Whether dedicated to supercomputing or artificial intelligence, data centers are unique in form factor and physical architecture. Sometimes they’ll fit into an existing building on campus, with a retrofit of new infrastructure to support the additional demands placed on the power and cooling systems of the facility. Now and then, a new facility is designed and built to house the data center. Administrators must find custom solutions for delivering power, cooling, networking, and so forth in both instances.

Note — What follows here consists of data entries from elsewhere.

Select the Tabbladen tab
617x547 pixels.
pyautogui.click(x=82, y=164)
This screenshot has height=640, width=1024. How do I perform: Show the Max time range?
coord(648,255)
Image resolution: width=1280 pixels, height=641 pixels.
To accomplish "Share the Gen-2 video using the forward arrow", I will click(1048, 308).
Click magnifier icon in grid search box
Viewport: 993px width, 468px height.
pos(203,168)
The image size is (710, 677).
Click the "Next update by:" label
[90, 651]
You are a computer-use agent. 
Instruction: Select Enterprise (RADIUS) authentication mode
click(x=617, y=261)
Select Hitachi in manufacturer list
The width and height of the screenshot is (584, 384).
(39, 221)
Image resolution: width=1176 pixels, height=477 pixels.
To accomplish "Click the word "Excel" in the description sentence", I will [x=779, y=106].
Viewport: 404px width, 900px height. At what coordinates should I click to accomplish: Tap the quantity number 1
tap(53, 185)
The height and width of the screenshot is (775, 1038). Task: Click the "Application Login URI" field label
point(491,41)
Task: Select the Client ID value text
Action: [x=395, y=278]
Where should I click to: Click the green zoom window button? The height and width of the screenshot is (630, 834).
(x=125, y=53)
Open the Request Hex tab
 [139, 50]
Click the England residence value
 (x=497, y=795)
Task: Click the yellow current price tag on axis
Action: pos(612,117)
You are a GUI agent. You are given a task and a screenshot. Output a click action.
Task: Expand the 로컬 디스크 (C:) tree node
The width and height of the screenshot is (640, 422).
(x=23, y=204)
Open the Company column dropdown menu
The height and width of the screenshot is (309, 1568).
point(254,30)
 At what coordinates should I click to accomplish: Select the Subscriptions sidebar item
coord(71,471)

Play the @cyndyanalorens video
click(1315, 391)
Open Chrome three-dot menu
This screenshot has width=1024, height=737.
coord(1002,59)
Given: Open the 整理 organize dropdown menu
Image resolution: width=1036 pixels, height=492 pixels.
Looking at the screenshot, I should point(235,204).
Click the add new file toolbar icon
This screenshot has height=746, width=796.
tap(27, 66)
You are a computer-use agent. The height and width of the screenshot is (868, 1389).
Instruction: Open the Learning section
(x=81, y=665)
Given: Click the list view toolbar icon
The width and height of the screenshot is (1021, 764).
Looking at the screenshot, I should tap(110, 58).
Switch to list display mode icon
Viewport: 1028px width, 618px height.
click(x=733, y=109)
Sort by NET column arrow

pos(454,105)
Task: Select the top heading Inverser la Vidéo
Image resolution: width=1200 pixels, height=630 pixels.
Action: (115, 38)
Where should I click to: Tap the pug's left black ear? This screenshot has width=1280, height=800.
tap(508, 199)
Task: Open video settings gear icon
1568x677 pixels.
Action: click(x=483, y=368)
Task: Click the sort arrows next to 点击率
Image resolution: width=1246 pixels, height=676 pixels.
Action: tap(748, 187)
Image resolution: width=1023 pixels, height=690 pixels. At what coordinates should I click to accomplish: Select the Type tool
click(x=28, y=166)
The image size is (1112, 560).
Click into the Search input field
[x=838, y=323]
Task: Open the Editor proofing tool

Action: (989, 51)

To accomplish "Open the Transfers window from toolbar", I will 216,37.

Edge computing is designed to put applications and data closer to devices—and their users. But it brings a different set of challenges than the massive data centers used in supercomputing and AI applications. In many cases, space is significantly limited, with less room for the power distribution equipment. Because edge computing takes place remotely, you need to maintain remote connectivity and, at times, rectify any issues while being in a different location.
Big Data Requires Big Power
Whether streaming “Stranger Things” on Netflix or posting an mp4 file on TikTok, both cause a domino effect that leads to power consumption, not just with personal devices but in data centers worldwide where that information resides.
Then throw in high-performance computing (HPC) installations tasked with carrying out large-scale computations to solve complex problems that require a lot of data or have enormous computing power at their disposal, and you have added significantly to global power consumption.
In 2020, some of the world’s largest data centers contained tens of thousands of IT devices and required more than 100 megawatts (MW) of power to run, equivalent to powering around 80,000 US households (US DOE 2020).
With this massive demand for power comes the challenge of managing power distribution on a more granular level.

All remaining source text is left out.